For the Orion TR, I would drop down from the 80A that you show on the input side to the 60A per the manual. Definitely use a breaker rather than a fuse for the input so you can mechanically isolate the Orion TR when doing any maintenance. You can use a fuse on the output side (I would).

It's normal and safe practice to protect all cables from fault conditions by putting a fuse between the battery and the consuming device, normally as close to the battery as possible. However, if your Multiplus has a fuse in it that protects the cable (mine does not), and that fuse is designed to protect the cable from over amperage, and the cable is short enough (ideally 18" or less) from the busbar to the Multiplus, and the fuse is reasonably accessible, you can get away with not putting in a fuse.

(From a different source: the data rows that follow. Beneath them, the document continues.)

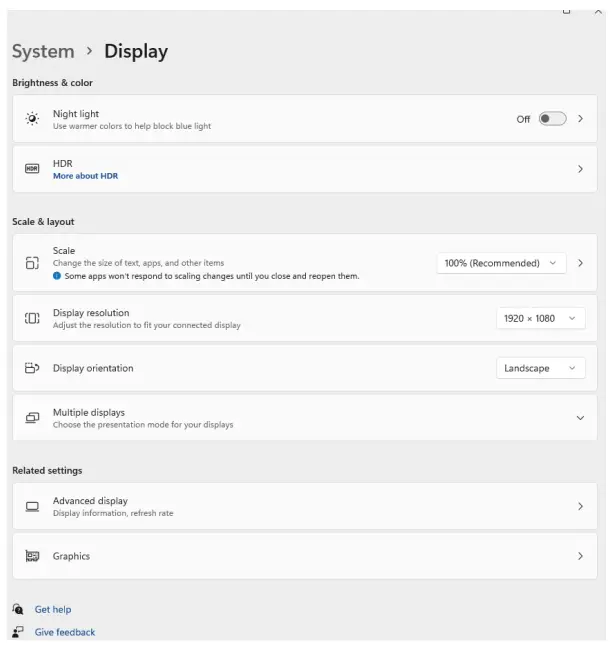Click the Graphics card icon
613x649 pixels.
point(32,556)
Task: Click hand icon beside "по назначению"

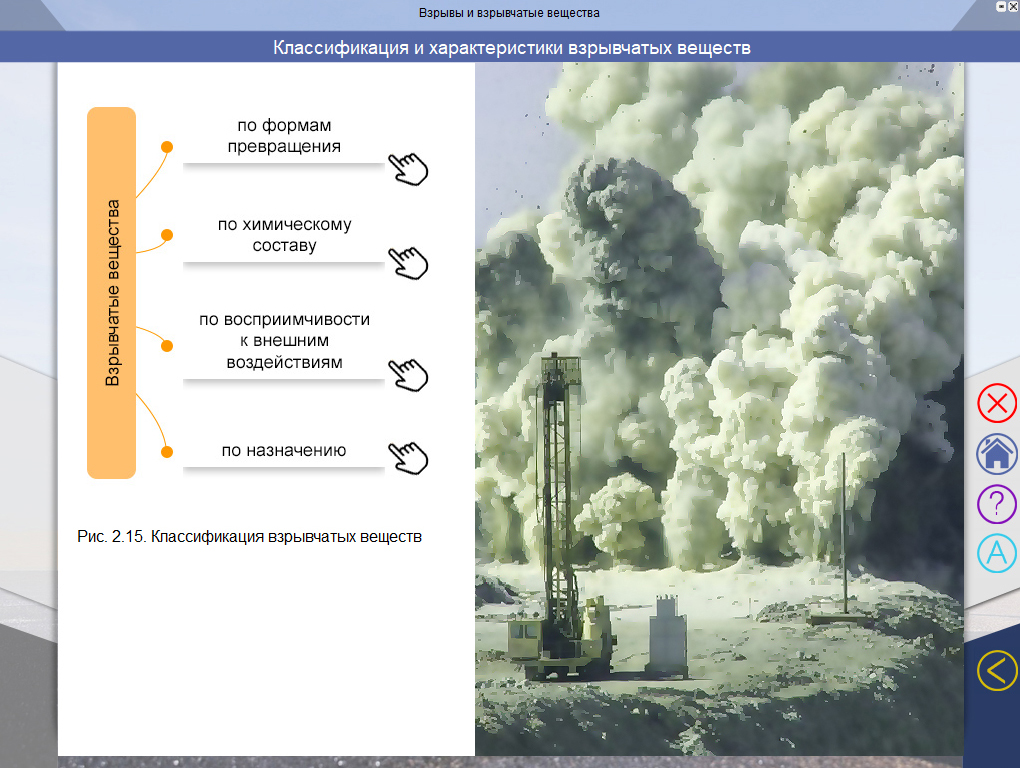Action: click(x=407, y=457)
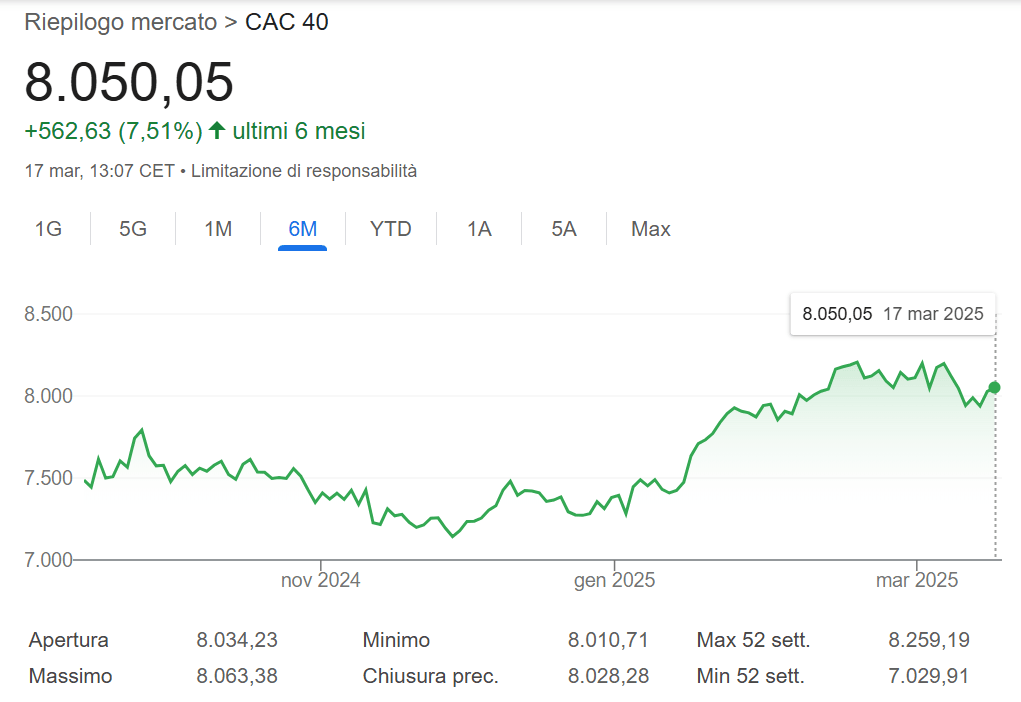This screenshot has width=1021, height=702.
Task: Open the Riepilogo mercato breadcrumb link
Action: point(120,21)
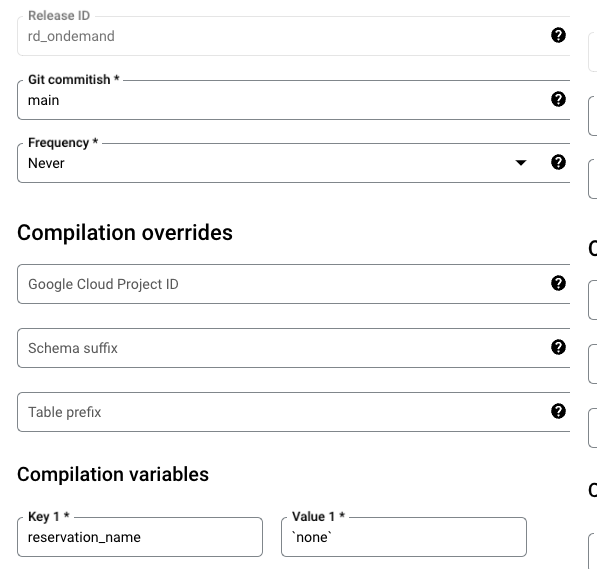
Task: Expand the Frequency dropdown arrow
Action: [x=520, y=163]
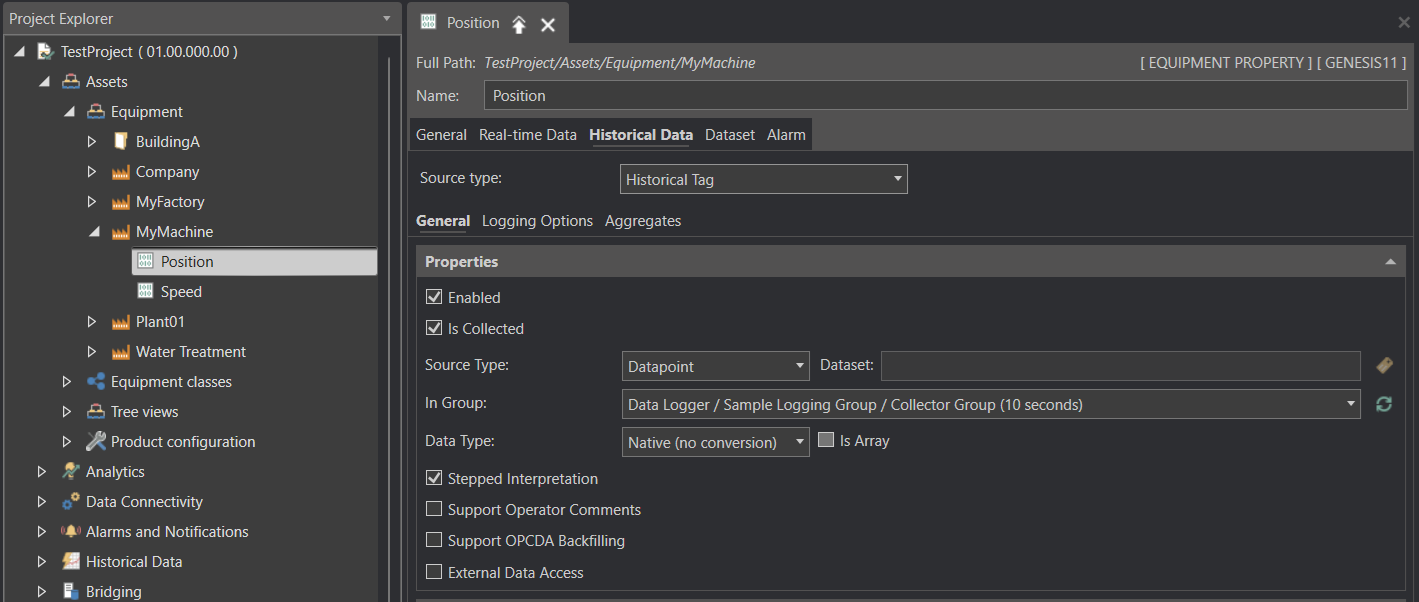Click the Equipment classes icon
This screenshot has width=1419, height=602.
96,382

Make sure that your cable is big enough to blow the Multiplus fuse without overheating. You can follow the manual on that. In the case of my Multiplus, the manual specifically says that your wiring and external fuse needs to be able to handle a hard fault to ground of the (+) cable ... but your model might not require that. In any case, during a fender bender if your cable to the Multiplus gets compromised before the fuse, and you did not separately fuse it, you can have an electrical fire. So ... just think twice about it before you decide.

ALL of my cables are protected by breakers or fuses near the power source, and that is considered standard practice for any cable longer than 18". People can often get confused about where to place the fuse or breaker. For both inputs and outputs to the battery, your fuses should be close to the battery. Why on the battery inputs? Because if the cable is compromised, the batteries have MUCH more amperage to start a fire with than the source device, which is fused on the input side anyway.

As @kevgermany mentioned, AGM batteries don't require a BMS. But, since this is van I would expect that you are planning to use Lithium Batteries. Of course, not everyone does. If you use the VE Bus BMS it will integrate well with the other devices.

Also, although a DIY system is interesting, you could also use a pre-built system from Goal Zero, for example, for the size system you have designed.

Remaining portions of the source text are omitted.